The second implication is that the challenges are not so much technological ones.

a) We do not, for example, have to create an automatic process for dividing up the people who sign up for a MOOC into small groups in which discussion will take off and be sustained. Instead, we can focus on how to run small group discussions so that people keep contributing because their needs are met (see above; The format of Collaborative Explorations [http://cct.wikispaces.com/CEs] seems to be working very well in this regard. When people apply they specify a time they can commit to meeting for 1 hour/week for a month.)

b) Nor do we need to adopt discussion board platforms, such as Discourse, that allow people to see the different threads. In a small group meeting for a delimited period, something like a private google+ community suffices for participants to follow the threads. Its unstructured, already-quite-a-lot-is-visible format has the virtue over Discourse of not requiring participants to invent informative thread topics or to click to open up a thread that might be interesting.

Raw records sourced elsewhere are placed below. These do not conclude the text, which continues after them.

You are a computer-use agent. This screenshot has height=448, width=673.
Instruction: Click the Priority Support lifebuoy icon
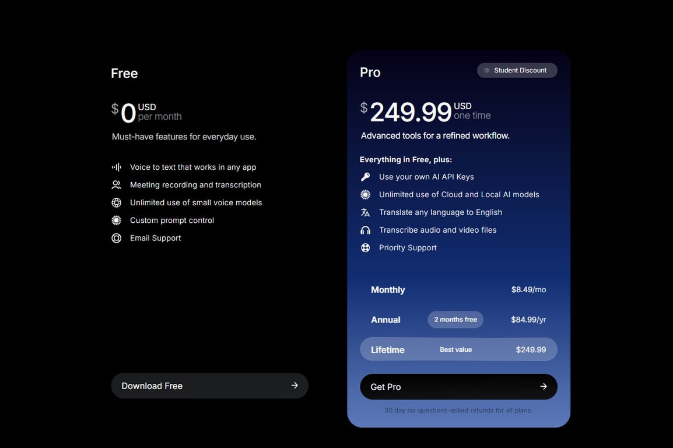(x=366, y=248)
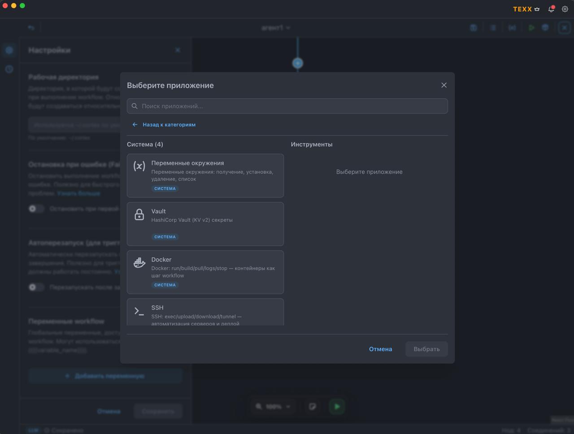Click the environment variables (x) icon
This screenshot has width=574, height=434.
pos(139,166)
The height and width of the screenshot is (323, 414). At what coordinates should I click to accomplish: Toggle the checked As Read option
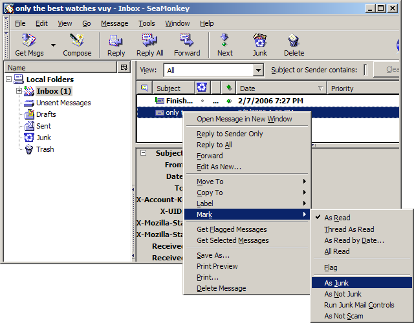[x=337, y=218]
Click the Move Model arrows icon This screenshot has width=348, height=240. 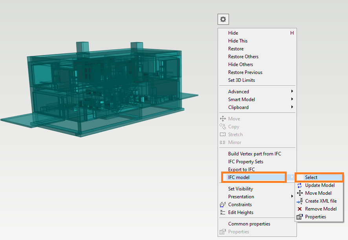tap(300, 193)
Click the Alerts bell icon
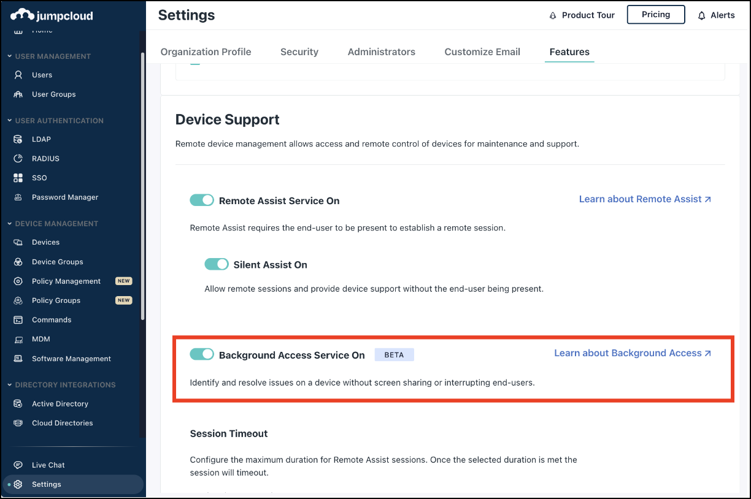751x499 pixels. pos(702,15)
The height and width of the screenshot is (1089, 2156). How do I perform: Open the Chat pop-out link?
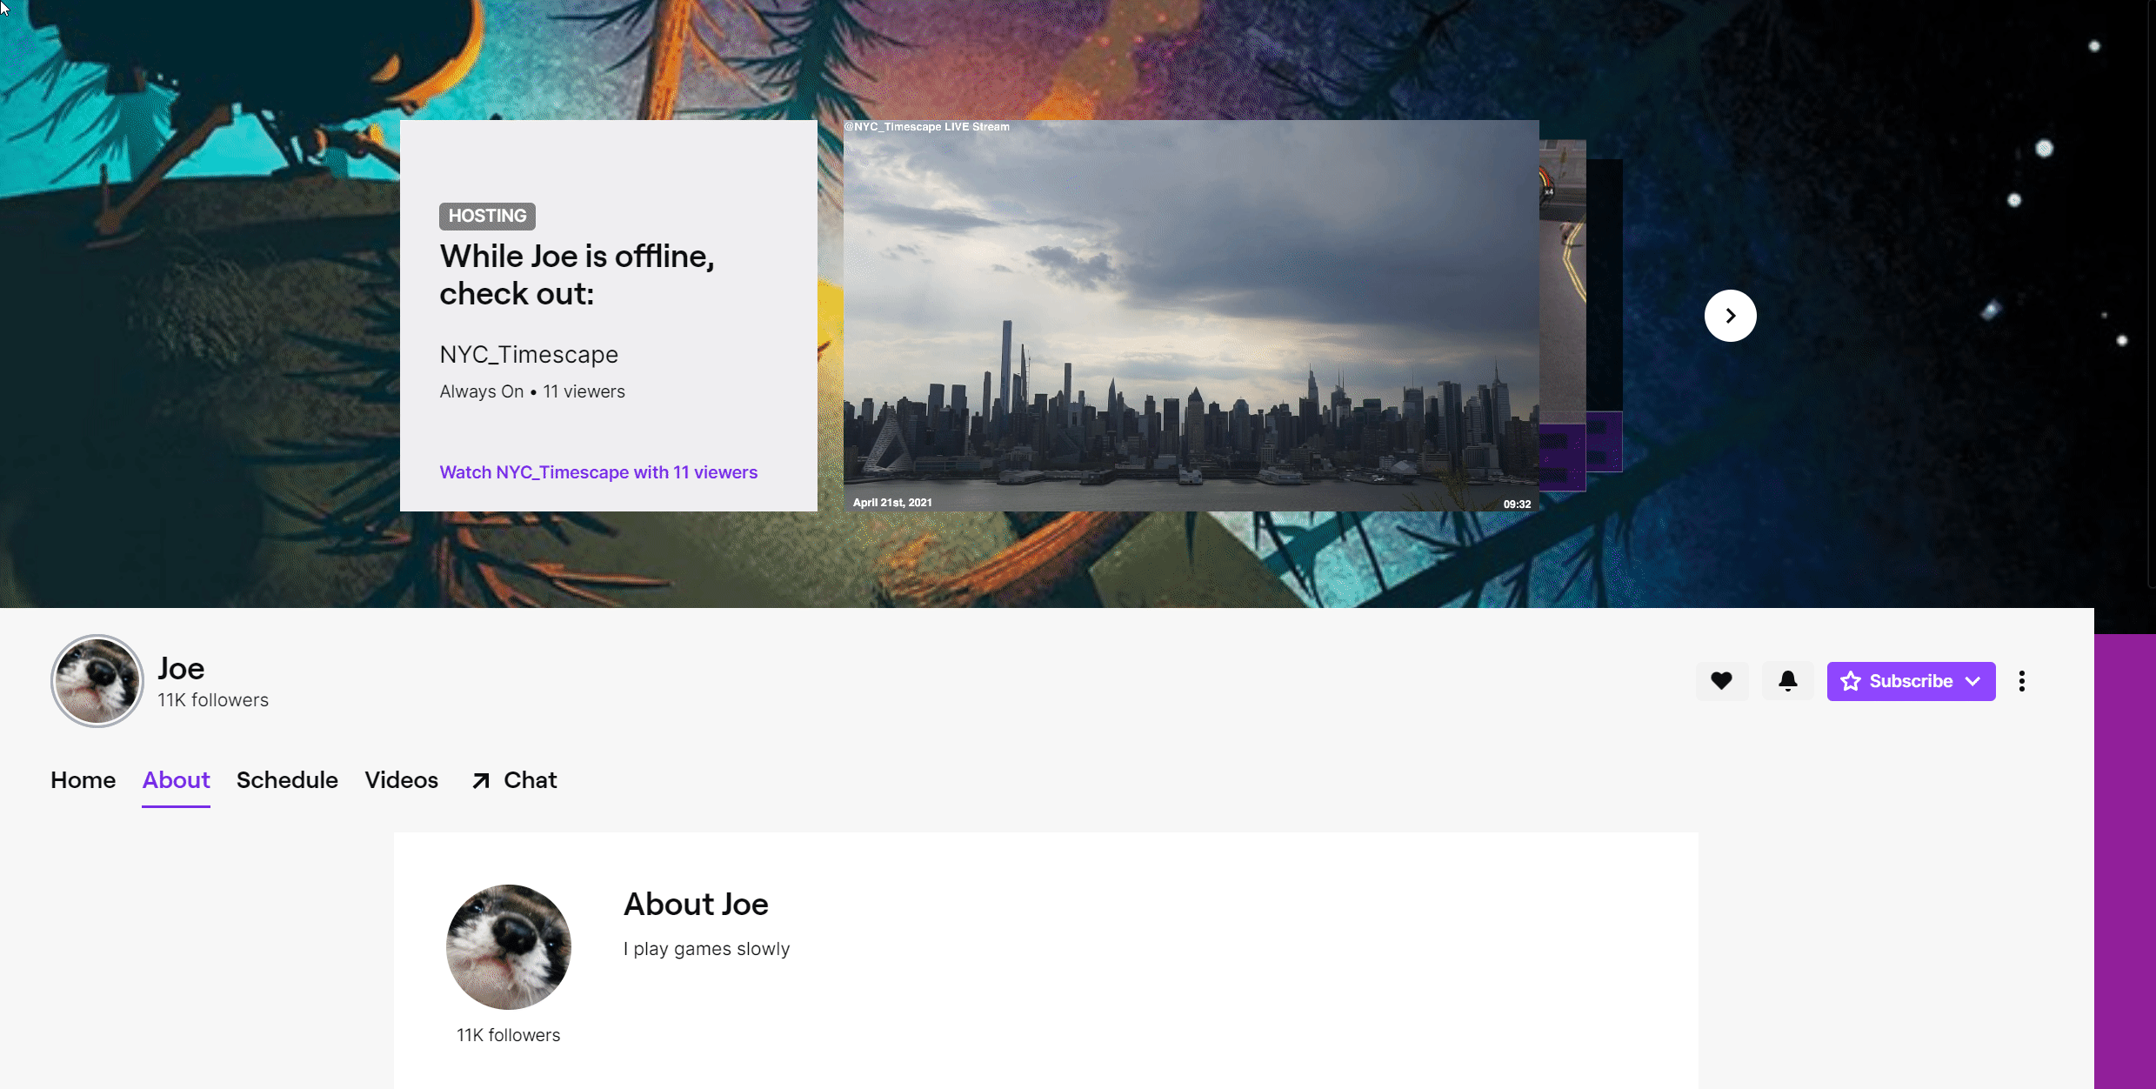click(514, 780)
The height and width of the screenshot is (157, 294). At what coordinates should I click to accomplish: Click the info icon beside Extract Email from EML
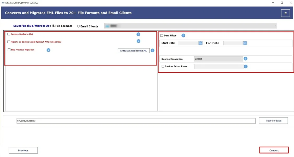pos(152,51)
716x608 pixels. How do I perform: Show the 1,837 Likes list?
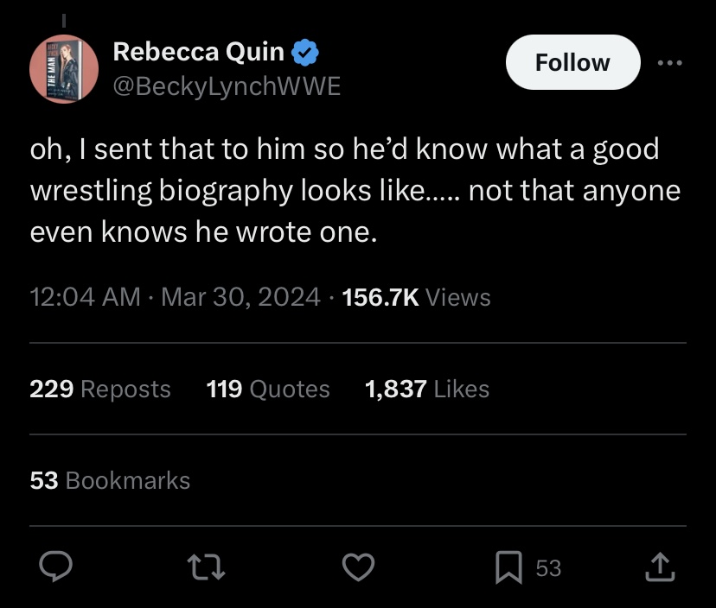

c) Scaling up becomes a challenge of

i) hosting any small group well so that people want to return for more small group experiences and to spread the word to others to join in subsequent groups;

ii) recruiting apprentice hosts who can then OR preparing an easy-to-follow script that can be used without first apprenticing to someone else; and

iii) getting members of the small groups to prepare summaries or syntheses that can be posted on a public community or double-post appropriate contributions to the small groups’ private communities so that the small groups become part of some larger moocl. (The idea here is that the public community consists more of readable, thoughtful and digestible posts than of surfing-the-web links to elsewhere.)

d) The emphasis no longer rests on creating a people’s version of corporate MOOCs and trying to match their production values (which seems to be the focus of P2PU discussions).

The last implication is that we might reflect on not wanting to feel left behind as other players get big air time on the web. In this sense the seductiveness of MOOC-ism is like the internet-era idea of going viral. Of course, for every youtube or mp3 that goes viral, countless others don’t, but attention is given to the former, not the latter, and thus our ambitions are shaped. The antidote is to cultivate a sense of self-worth that is not dependent on validation by the crutches of virality or stardom or making it big. To this end it helps if we can participate in small groups in which we dig deeper, make “thicker” connections with other learners, and connect topics with our own interests and situations. Of course, serendipitous connections—with ideas and people—sometimes happen in connectivist MOOCs. But, I don’t see much inquiry into the frequency of this happening, so when people respond to posts like this one by contending that the limitations of MOOCs are not reason to throw them out with the bathwater, I read fear of feeling left behind, not a well-developed argument.